Pela liberação das drogas

 

A socióloga Julita Lemgruber (à direita): “Não vamos nos enganar. A questão não é o uso, mas o abuso de drogas” / Foto Paula Giolito

A socióloga Julita Lemgruber (à direita): “Não vamos nos enganar. A questão não é o uso, mas o abuso de drogas” / Foto Paula Giolito

A socióloga Julita Lemgruber, coordenadora do Centro de Estudos de Segurança e Cidadania da Universidade Candido Mendes, é defensora voraz da legalização das drogas. Ex-diretora-geral do sistema penitenciário fluminense entre 1991 e 1994, e ex-ouvidora de polícia do Estado do Rio de Janeiro, ela tira os argumentos da experiência passada e da análise da realidade dramática atual: o Rio está pegando fogo. E a quem resiste a fazer a ligação entre os temas, ela responde com eloquência que não se engane, a política de guerra às drogas adotada no país e a violência caminham juntas.
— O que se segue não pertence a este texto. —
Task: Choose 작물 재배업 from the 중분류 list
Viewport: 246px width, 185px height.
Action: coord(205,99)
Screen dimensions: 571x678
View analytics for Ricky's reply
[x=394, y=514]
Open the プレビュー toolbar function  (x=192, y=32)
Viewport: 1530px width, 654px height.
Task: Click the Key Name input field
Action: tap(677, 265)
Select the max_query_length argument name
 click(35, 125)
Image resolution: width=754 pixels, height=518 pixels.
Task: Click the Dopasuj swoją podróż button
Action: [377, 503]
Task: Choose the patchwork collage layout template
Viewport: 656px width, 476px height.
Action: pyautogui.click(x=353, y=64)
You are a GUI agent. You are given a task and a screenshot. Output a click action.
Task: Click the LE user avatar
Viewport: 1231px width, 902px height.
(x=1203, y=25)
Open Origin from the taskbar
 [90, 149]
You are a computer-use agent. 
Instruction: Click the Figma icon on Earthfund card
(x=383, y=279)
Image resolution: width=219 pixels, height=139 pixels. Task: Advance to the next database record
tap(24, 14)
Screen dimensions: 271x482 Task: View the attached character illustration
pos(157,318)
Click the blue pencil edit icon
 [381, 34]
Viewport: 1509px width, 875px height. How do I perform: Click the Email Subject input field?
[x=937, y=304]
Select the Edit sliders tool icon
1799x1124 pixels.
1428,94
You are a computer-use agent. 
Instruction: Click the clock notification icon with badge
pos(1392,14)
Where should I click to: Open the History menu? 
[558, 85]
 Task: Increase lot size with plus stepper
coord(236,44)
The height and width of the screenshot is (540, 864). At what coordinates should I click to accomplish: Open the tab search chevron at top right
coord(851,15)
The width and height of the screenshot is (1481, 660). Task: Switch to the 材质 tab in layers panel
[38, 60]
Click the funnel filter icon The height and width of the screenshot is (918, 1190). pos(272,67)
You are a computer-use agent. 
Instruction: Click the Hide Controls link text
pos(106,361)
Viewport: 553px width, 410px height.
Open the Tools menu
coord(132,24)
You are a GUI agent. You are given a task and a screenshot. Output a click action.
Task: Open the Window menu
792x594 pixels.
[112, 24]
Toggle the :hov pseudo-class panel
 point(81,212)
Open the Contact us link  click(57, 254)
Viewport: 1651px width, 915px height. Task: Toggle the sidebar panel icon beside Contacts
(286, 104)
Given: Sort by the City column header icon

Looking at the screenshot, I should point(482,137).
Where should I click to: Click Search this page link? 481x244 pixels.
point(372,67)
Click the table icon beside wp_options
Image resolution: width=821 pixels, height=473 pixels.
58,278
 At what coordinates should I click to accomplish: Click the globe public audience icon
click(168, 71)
Querem uma prova? Julita exibiu no telão  o cenário da morte do dançarino do programa de Regina Casé, o  DG, ocorrida em 22 de abril . Com a manchete do dia do jornal O Globo, a socióloga levantou a primeira questão: “O que leva o jornal a definir a população das favelas como vândalos? É ser no mínimo ingênuo achar que essas pessoas estão ali a mando do tráfico”, disparou. A explicação e as motivações são outras. “As UPPs, claramente, não tiveram o sucesso esperado e começam a fazer água por todos os lados. Além de não funcionar, há uma estratégia esquizofrênica por trás das ações policiais: a polícia é violenta, entra e sai, troca tiro e provoca morte de pessoas. O que está errado? Tem algo maior que a gente não percebe?”

Não vamos nos enganar, a quê está nos levando a guerra às drogas?

Com a imagem de um produtor de maconha em Denver, no Colorado, Julita discorreu sobre experiências que deram certo. “Denver legalizou a maconha recreacional. Dois estados americanos vão vender maconha para adultos em locais determinados e com orientação adequada. As taxas de criminalidade no Colorado caíram nos três primeiros meses de 2014 em relação a 2013.”

Portugal legalizou o consumo de todas as drogas há 12 anos. Na faixa de 15 a 24 anos, em vez de aumentar o consumo, houve redução ao longo desses anos. A Holanda, que tem política de tolerância ao uso da maconha, é o país que tem menos mortalidade por drogas pesadas e está desativando as unidades prisionais porque tem mais guardas que presos. Efetivamente, a criminalidade caiu, Julita lembra e compara com o Brasil, onde a população prisional por criminalidade triplicou. “O cara da ponta do varejo é o que vai preso porque não tem dinheiro para comprar polícia nem pagar advogado”, afirma.

Há certa – ou muita – hipocrisia no modo como a sociedade enfrenta a questão, segundo a socióloga. “O que tem no intervalo das novelas? Propaganda de cerveja. E o álcool é droga mais lesiva e que, disparado, causa mais danos ao indivíduo e seu entorno. Não vamos nos enganar. O problema não é o uso, mas o abuso das drogas, que sempre existiram e sempre vão existir. No caso da maconha, apenas 9% dos usuários se tornam dependentes”, ela sustenta os dados e levanta a questão:

“A que está nos levando a guerra às drogas? As pessoas se respeitam? Estamos preocupados com redução de danos? A população pobre não tem acesso a tratamento para dependência química. Como lidar com essa população usuária de crack que está nas ruas?”, ela deixa a pergunta.